Beide Veranstaltungen bieten den Betreuenden unserer Patientinnen und Patienten einen adäquaten Rahmen, um innovative Diagnostik- und Therapieansätze jenseits der schon etablierten medizinischen Standards vorzuschlagen, zu diskutieren und unter Einhaltung der Good Clinical Practice anzustossen. Im Rahmen von Forschungsprojekten werden darüber hinaus Untersuchungen auch auf experimentellen Plattformen der ETH Zürich durchgeführt. Am USB und am KSBL erforschen wir, ob solche Analysen für eine weitere Individualisierung der Behandlung unserer Patientinnen und Patienten genutzt und wie sie in etablierte Diagnostik- und Therapiealgorithmen eingebunden werden können. Viele Neuerungen in der Krebsmedizin sind allerdings Fluch und Segen zugleich. So können wir zwar die biologischen Eigenschaften von Tumoren viel genauer bestimmen als je zuvor – es werden immer mehr Tumoren sequenziert –, die Komplexität der Ergebnisse ist aber enorm und wirft noch viele Fragen auf. Eines steht aber fest: Eine dauerhafte Verbesserung in der Prognose von Krebspatientinnen und -patienten wird nur durch eine zunehmende Etablierung der personalisierten Medizin möglich sein.

Szenario im Jahr 2030

Onkologen und Pathologen treffen sich um 8.00 Uhr am molekularen Tumorboard. Wir besprechen 15 Patienten, deren Tumorgewebe nach neuesten Erkenntnissen sequenziert wurde, das aber auch auf der Ebene der Eiweisse, der Zuckerverbindungen und des Therapieansprechens auf Einzelzellebene untersucht wurde. Mittels digitaler Pathologiealgorithmen haben wir herausgefunden, dass der Tumor aus vier verschiedenen Anteilen besteht, die sich biologisch unterschiedlich verhalten und jeweils einer spezifischen Therapie bedürfen. Niemand kann sich alle Daten und Faktoren mehr merken, die heute für einen Therapieentscheid nötig sind. Zum Glück gibt es klinisch geprüfte Algorithmen, welche der Computer verwendet, um eine kleine Anzahl der am besten geeigneten Therapien vorzuschlagen. Das Board prüft den Vorschlag des Computers auf Plausibilität. Die anwesenden Klinikerinnen und Kliniker kennen den Patienten und geben Ratschläge, welche Behandlung in Anbetracht seiner Lebensumstände sowie allfälliger weiterer Krankheiten am sinnvollsten erscheint. Um 10.00 Uhr werde ich dann als Onkologe meinen Patienten selbst sehen und mit ihm besprechen, welche Behandlung wir effektiv zusammen durchführen wollen. Ich denke darüber nach, welche beeindruckenden Fortschritte in der Diagnostik und Therapie in den vergangenen zehn Jahren erzielt worden sind. Eines hat sich jedoch nicht geändert: Das persönliche Gespräch mit dem Patienten, für welches jetzt allerdings mehr Zeit als früher zur Verfügung steht.
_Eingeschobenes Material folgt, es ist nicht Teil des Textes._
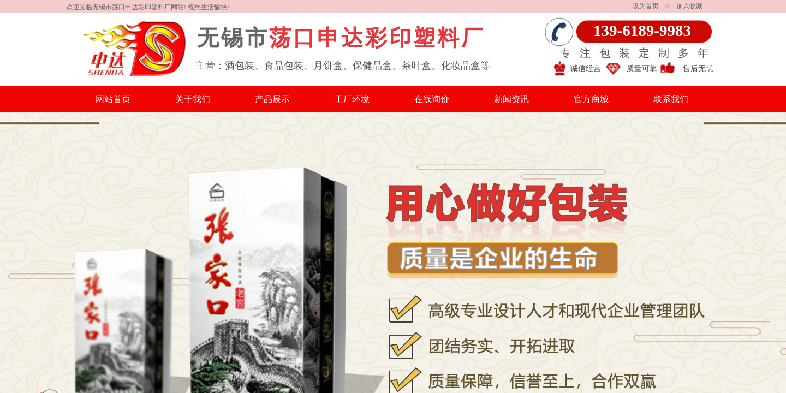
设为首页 (646, 6)
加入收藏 (689, 6)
Innovation und Forschung für die Patientinnen und Patienten

Das universitäre Forschungsumfeld im USB und KSBL ermöglicht uns kontinuierliche Innovation. Die dadurch gewonnenen Erkenntnisse können dabei rasch im Klinikalltag angewendet werden. Neue Technologien in der Pathologie tragen ganz entscheidend dazu bei, dass sowohl die Diagnostik wie auch die Behandlung von Krebserkrankten bereits jetzt, aber auch in der Zukunft, eine ganz andere sein wird.

Die Information, wie unser Körper Eiweisse herstellen soll, wird im Erbgut jeder kernhaltigen Zelle gespeichert. Die menschliche Erbinformation wird abgebildet durch die Abfolge von sogenannten Basen, welche A(denin), C(ytosin), G(uanin) und T(hymin) genannt werden. Das gesamte Genom besteht aus 3 x 109 Basenpaaren. Bei der Sequenzierung werden die Basen gelesen und es wird daraus vorhergesagt, wie ein bestimmtes Eiweiss dreidimensional aussieht. Tumoren weisen Mutationen des Erbguts auf, das heisst die Abfolge der Basen ist krankhaft verändert. Dadurch entstehen Eiweisse, welche eine falsche Struktur und/oder Funktionalität aufweisen. Diese veränderten Eiweisse sind aber nicht nur die Ursache der Tumorerkrankung, sondern können auch ihre Achillesferse sein. So können sie entweder als Zielmoleküle für Medikamente dienen, welche die Funktion des Eiweisses hemmen oder als Ziel für Immunzellen fungieren, welche veränderte beziehungsweise «fremde» Eiweisse erkennen und die betroffenen Zellen eliminieren.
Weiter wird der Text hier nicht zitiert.